NETGEAR is aware of a growing number of phone and online scams. To learn how to stay safe click here.

Forum Discussion

muslimwaldo's avatar
muslimwaldo
Aspirant
Jan 29, 2021

RAX200, RAX120 vs ASUS RT AC-5300

So lately, my ASUS AC-5300 router has been giving a load of problems, and I am looking to upgrade. Right now, I am looking between the RAX120 and the RAX200. However, I cannot find enough information to justify either. 

 

1) Does the RAX200 have a further range than the AC-5300? Currently, I am living in an apartment, so range is not too much of an issue, however I am going to move into a 5,000+ sq. ft house, which has always struggled with signal strength with the AC-5300. From what I've read, this router does not seem to be enough to handle the entire distance.

 

2) How does the RAX200 handle overlapping channels, especially in an apartment building? Right now, my current router cannot extend to my room with a consistent signal (its about 50ft away, through partial concrete), and my internet is incredibly slow (<50mbps on a gigabit connection, with heavy ping spiking and spotty connection). Could I just use the router, or would I need an extender?

 

3) I read that the RAX200 can handle 12 consecutive streams at once. Does that mean it can only handle 12 clients running at once, or does it mean something else?

 

Please forgive my inexperience with all this networking stuff, as it is something I'm not too familiar with.

 

 

3 Replies

  • so you've got multiple things. 

    1. Range- the broadcast power of routers is set by the fcc. And routers maxed it out long ago. So distance is fairly similar for most decent routers. Because they're all already hitting max power on broadcast. So you *might* get slighly more range but it isn't going to be significant

    2. concrete. in apartments concrete kills wifi. it is literally one of the best blockers of wifi. nothings going to penetrate it well. 

    3. apartment living. tends to have many more wifi signals which cause interference. Maybe the RAXE500 might help with the move to 6E to reduce congestion but if you're having congestion issues in 5ghz, you'll continue with most devices. 
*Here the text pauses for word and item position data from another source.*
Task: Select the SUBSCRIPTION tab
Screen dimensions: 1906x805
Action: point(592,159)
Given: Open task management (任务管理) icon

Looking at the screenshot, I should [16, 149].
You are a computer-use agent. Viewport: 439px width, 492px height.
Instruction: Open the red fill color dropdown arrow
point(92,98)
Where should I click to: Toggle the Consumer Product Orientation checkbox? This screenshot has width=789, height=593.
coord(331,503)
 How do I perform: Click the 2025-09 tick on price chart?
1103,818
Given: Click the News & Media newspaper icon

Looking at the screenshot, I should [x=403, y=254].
    4. A move to a bigger home. 5000sq ft is huge. I don't know of a single router solution that'll fully hit that range. If you're looking at upgrading, I'd do your best to stick it out with the router you have and upgrade to a mesh solution (triband for that size) when you move. Or buy the mesh solution now and only use the router part of it. But you'd be better to wait as prices always drop with networking gear. 

     

    With what you have going on, I'd wait on purchasing a new router until you move. A router that's going to work great for an apartment, isn't the same router that'd work best in that size home you plan on moving to. 

    • muslimwaldo's avatar
      muslimwaldo
      Aspirant
      So the reason that we are upgrading is that our current router is not functioning correctly. We used to live in the 5000ft house, and managed to use the AC-5300. If the RAX200 has about the same broadcasting power, then it should be fine (we are most likely getting access points put in). That being said, does the RAX120 have the same range as the 200, or no?
      • plemans's avatar
        plemans
        Guru

        Yes. it does.

        the RAX120 is dual band the RAX200 is triband. (plus some other differences)

        If you're planning on adding access points, I'd push you even harder towards an orbi setup. 

        Reason why is you won't have seamless roaming with access points. orbi supports seamless roaming (single ssid) and you can add satellites as needed in both wired and wireless mode.